First, we deal with unfairness as failures of contract, that is situations where some basic assumption of the contracting parties or process does not hold. Most of consumer law is theorized, when it is theorized at all, in this way: as responding to a series of contracting failures due to information deficits and other imbalances.
Then, we consider the broader area of competing visions of fairness that sometimes conflict with contract. Work law and anti-discrimination law fit here. We divide these concerns into the nonce categories of relational and systemic, because some of these visions of fairness seem to be about fairness between the parties while others seem to implicate broader concerns.
Finally, we will collapse our categories, suggest that they are inevitably intermingled. The interconnexion of relational and systemic concerns sets a core task for contract theory.

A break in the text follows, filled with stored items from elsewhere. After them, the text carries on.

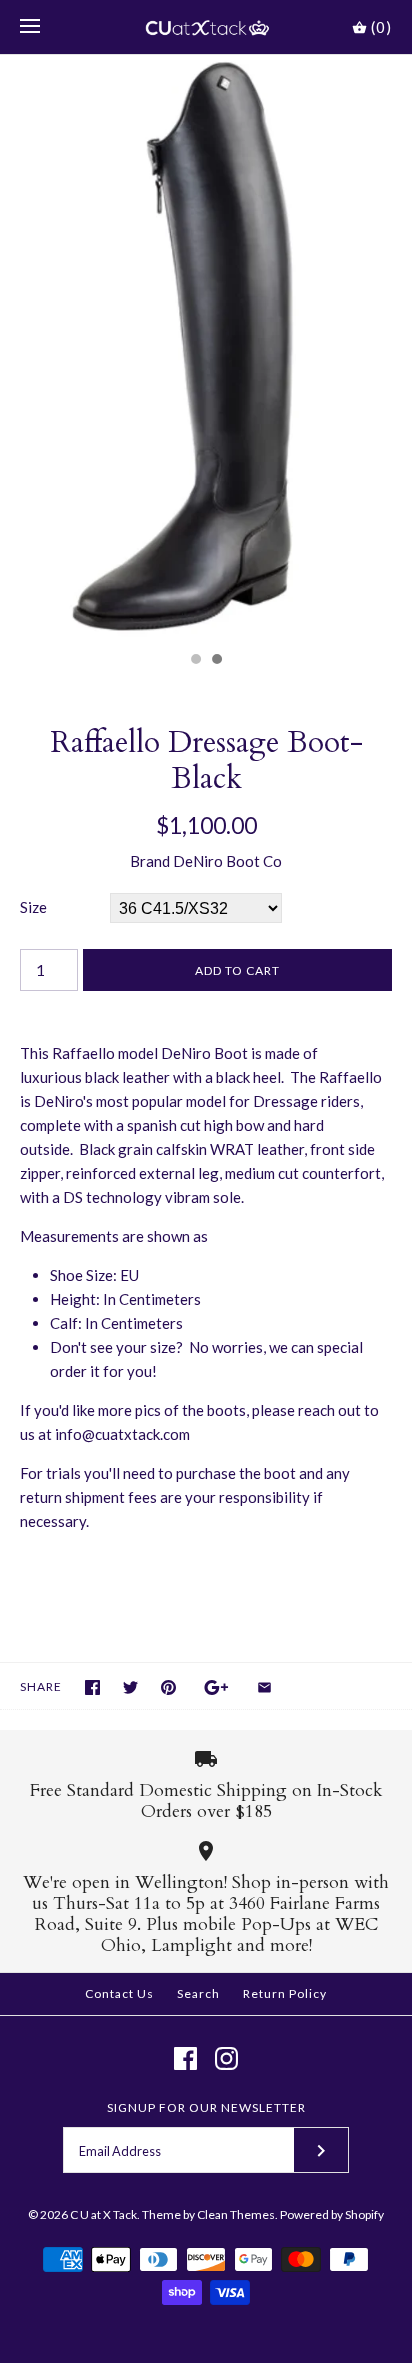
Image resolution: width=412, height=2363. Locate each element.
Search (198, 1993)
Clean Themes (236, 2214)
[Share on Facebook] (92, 1687)
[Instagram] (226, 2058)
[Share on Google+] (216, 1687)
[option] (206, 348)
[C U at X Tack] (206, 27)
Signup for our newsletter (206, 2107)
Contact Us (119, 1993)
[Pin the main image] (168, 1687)
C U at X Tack (103, 2214)
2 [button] (216, 661)
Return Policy (285, 1993)
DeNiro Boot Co (227, 861)
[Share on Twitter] (130, 1687)
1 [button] (195, 661)
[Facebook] (185, 2058)
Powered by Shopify (332, 2214)
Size (33, 907)
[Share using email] (264, 1687)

The challenge to regulating unfairness in contract remains ungrounded unless contract as it exists is justified as part of a broader scheme of justice, a theoretical task that is begun but not yet complete.
Radin, Margaret Jane and Enman-Beech, John, The Regulation of Unfairness in Contract (August 28, 2023) in Mindy Chen-Wishart and Prince Saprai, eds, Research Handbook on the Philosophy of Contract Law, forthcoming.